(Pointing records for text and elements)

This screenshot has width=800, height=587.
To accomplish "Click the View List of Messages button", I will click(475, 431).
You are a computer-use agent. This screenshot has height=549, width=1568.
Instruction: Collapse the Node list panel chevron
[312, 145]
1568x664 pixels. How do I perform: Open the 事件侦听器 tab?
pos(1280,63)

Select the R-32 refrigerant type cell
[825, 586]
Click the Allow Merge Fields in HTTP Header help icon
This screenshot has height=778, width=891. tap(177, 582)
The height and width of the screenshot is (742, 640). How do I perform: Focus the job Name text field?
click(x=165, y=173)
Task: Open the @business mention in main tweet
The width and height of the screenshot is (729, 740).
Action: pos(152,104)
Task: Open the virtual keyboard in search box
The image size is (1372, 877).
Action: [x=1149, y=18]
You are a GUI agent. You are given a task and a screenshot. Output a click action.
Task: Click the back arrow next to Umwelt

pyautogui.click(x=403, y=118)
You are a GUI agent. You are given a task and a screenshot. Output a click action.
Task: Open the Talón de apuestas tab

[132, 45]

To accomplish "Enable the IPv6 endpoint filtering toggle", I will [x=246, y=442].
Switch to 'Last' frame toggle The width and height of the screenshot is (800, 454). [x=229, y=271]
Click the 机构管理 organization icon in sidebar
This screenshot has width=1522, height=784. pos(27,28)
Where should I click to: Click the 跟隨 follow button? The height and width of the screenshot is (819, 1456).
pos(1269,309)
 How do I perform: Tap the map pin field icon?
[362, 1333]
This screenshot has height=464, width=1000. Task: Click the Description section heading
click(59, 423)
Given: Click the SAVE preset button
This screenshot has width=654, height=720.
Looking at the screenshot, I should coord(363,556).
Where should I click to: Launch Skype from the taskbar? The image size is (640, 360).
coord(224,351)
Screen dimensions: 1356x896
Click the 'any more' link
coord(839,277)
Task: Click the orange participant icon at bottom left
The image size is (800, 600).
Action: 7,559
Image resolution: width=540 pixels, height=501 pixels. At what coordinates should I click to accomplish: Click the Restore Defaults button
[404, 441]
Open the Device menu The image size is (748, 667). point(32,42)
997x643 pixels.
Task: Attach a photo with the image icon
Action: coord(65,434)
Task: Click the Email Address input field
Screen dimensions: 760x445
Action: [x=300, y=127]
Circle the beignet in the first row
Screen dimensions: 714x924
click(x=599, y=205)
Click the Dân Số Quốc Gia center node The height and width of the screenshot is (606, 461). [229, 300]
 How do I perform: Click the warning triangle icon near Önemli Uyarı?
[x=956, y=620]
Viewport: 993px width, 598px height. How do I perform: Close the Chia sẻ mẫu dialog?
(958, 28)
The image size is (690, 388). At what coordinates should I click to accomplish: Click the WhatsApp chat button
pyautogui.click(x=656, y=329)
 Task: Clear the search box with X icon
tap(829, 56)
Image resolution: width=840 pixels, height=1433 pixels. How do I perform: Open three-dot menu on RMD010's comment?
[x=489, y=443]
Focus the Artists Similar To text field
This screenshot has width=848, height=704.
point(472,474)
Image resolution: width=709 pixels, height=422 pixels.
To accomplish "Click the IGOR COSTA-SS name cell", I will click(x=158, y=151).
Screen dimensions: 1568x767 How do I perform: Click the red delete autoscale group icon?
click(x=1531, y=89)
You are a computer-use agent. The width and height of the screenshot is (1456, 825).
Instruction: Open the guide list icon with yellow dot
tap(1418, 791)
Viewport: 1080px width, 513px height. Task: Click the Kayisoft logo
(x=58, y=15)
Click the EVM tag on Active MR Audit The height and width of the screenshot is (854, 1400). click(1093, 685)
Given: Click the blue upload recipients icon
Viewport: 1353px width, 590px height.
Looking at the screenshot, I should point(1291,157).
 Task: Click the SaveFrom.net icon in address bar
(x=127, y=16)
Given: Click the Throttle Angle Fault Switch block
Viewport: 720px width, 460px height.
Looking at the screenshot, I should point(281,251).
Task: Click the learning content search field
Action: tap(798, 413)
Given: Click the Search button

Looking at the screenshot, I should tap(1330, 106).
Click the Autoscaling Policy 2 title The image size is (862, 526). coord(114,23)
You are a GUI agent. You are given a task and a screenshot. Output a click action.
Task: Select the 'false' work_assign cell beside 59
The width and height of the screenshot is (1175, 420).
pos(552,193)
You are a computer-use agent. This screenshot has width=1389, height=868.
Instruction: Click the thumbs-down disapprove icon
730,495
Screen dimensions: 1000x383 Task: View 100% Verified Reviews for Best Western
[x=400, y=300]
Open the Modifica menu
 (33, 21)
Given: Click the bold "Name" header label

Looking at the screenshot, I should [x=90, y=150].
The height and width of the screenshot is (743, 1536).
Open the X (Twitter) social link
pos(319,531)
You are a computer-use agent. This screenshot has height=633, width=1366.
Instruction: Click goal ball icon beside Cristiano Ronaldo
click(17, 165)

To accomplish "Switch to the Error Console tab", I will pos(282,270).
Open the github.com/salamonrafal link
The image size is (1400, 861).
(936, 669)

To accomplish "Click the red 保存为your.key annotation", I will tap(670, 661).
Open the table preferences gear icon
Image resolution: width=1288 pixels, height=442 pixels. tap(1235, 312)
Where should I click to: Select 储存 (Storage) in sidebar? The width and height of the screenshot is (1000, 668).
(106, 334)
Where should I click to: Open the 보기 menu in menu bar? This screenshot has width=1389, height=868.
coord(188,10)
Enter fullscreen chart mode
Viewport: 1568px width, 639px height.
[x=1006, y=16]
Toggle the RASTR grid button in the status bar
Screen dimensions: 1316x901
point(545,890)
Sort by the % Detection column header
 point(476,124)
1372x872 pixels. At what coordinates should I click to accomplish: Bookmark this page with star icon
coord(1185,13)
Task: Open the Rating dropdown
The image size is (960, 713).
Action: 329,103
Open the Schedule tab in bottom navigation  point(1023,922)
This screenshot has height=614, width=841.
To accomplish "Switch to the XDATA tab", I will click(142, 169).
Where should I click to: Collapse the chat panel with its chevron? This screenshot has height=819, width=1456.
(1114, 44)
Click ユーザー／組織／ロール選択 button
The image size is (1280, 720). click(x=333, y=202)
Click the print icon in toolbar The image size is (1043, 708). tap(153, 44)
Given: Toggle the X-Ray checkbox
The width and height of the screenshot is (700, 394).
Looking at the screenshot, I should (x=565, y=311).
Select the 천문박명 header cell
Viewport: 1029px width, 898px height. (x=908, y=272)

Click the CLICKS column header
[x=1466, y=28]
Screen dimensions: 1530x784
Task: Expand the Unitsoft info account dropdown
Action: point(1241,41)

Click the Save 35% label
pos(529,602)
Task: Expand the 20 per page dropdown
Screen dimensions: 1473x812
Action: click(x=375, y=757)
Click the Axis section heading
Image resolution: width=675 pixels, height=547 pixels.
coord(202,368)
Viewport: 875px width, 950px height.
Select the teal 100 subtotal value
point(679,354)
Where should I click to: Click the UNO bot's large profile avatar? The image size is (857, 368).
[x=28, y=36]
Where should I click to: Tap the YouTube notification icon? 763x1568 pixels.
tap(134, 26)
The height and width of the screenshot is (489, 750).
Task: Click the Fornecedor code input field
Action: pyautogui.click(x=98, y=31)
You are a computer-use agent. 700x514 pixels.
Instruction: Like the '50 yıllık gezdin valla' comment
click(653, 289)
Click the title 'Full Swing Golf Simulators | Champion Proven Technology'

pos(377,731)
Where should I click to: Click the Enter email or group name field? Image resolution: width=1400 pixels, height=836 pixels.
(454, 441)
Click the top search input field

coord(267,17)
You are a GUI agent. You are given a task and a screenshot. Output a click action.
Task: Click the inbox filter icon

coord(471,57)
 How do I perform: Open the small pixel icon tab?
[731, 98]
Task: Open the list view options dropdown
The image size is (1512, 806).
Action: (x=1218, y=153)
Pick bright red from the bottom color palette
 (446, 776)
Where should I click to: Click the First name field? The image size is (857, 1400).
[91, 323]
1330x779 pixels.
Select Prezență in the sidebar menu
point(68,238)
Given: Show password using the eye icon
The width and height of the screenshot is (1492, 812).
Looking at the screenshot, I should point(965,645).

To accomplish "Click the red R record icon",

* TASK DESCRIPTION *
Please rewrite the records from their start through the line that contains "coord(224,351)", replacing "button" with "control" everywhere and leaving everything else unchanged.

* WRITTEN SOLUTION *
This screenshot has width=800, height=587.
To accomplish "Click the View List of Messages control", I will click(475, 431).
You are a computer-use agent. This screenshot has height=549, width=1568.
Instruction: Collapse the Node list panel chevron
[312, 145]
1568x664 pixels. How do I perform: Open the 事件侦听器 tab?
pos(1280,63)

Select the R-32 refrigerant type cell
[825, 586]
Click the Allow Merge Fields in HTTP Header help icon
This screenshot has height=778, width=891. tap(177, 582)
The height and width of the screenshot is (742, 640). How do I perform: Focus the job Name text field?
click(x=165, y=173)
Task: Open the @business mention in main tweet
The width and height of the screenshot is (729, 740).
Action: pos(152,104)
Task: Open the virtual keyboard in search box
The image size is (1372, 877).
Action: [x=1149, y=18]
You are a GUI agent. You are given a task and a screenshot. Output a click action.
Task: Click the back arrow next to Umwelt

pyautogui.click(x=403, y=118)
You are a GUI agent. You are given a task and a screenshot. Output a click action.
Task: Open the Talón de apuestas tab

[132, 45]

To accomplish "Enable the IPv6 endpoint filtering toggle", I will [x=246, y=442].
Switch to 'Last' frame toggle The width and height of the screenshot is (800, 454). [x=229, y=271]
Click the 机构管理 organization icon in sidebar
This screenshot has width=1522, height=784. pos(27,28)
Where should I click to: Click the 跟隨 follow control? The height and width of the screenshot is (819, 1456).
pos(1269,309)
 How do I perform: Tap the map pin field icon?
[362, 1333]
This screenshot has height=464, width=1000. Task: Click the Description section heading
click(59, 423)
Given: Click the SAVE preset control
This screenshot has width=654, height=720.
Looking at the screenshot, I should coord(363,556).
Where should I click to: Launch Skype from the taskbar? The image size is (640, 360).
coord(224,351)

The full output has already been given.